Language Specific Knowledge: Do Models Know Better in X than in English?
This addresses the issue of making language models more inclusive and aligned with cultural contexts, though it is incremental as it builds on existing multilingual training objectives.
The paper tackles the problem that multilingual language models may perform better when queried in certain languages, introducing the concept of Language Specific Knowledge (LSK) and a method to select optimal languages for queries. It shows that LSKExtractor achieves up to 10% relative improvement in question-answering across datasets.
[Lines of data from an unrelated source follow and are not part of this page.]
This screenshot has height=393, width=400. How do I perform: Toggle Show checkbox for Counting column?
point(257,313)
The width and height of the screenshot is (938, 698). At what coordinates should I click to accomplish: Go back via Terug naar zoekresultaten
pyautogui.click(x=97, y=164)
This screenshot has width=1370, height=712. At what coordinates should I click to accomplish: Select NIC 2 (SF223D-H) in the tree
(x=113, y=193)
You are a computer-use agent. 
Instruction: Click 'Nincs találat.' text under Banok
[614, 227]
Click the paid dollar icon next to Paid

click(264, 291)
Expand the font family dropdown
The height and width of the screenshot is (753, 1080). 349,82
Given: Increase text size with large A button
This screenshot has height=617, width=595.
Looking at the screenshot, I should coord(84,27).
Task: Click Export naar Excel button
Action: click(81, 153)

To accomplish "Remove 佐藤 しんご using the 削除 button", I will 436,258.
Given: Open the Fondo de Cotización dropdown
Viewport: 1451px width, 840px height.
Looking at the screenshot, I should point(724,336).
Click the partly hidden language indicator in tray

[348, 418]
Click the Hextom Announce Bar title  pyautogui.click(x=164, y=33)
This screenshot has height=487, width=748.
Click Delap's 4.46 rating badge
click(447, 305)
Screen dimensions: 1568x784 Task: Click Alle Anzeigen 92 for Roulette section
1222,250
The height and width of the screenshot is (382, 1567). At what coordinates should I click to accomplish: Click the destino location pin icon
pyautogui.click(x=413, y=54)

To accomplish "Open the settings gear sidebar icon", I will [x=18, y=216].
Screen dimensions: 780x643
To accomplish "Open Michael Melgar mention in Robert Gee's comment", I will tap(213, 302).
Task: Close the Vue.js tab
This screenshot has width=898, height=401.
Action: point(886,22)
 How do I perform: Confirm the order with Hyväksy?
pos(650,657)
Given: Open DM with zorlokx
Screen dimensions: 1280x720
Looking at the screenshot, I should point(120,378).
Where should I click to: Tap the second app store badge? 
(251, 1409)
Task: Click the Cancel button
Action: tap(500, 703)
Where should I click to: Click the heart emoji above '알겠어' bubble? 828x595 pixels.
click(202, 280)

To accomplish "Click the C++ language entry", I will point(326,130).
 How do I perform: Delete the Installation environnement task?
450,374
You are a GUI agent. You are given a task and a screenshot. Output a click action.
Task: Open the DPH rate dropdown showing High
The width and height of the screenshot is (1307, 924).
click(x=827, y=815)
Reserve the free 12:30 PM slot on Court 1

Often, multilingual language models are trained with the objective to map semantically similar content (in different languages) in the same latent space. In this paper, we show a nuance in this training objective, and find that by changing the language of the input query, we can improve the question answering ability of language models. Our contributions are two-fold. First, we introduce the term Language Specific Knowledge (LSK) to denote queries that are best answered in an "expert language" for a given LLM, thereby enhancing its question-answering ability. We introduce the problem of language selection -- for some queries, language models can perform better when queried in languages other than English, sometimes even better in low-resource languages -- and the goal is to select the optimal language for the query. Second, we introduce simple to strong baselines to test this problem. Additionally, as a first-pass solution to this novel problem, we design LSKExtractor to benchmark the language-specific knowledge present in a language model and then exploit it during inference. To test our framework, we employ three datasets that contain knowledge about both cultural and social behavioral norms. Overall, LSKExtractor achieves up to 10% relative improvement across datasets, and is competitive against strong baselines, while being feasible in real-world settings. Broadly, our research contributes to the open-source development (https://github.com/agarwalishika/LSKExtractor/tree/main) of language models that are inclusive and more aligned with the cultural and linguistic contexts in which they are deployed.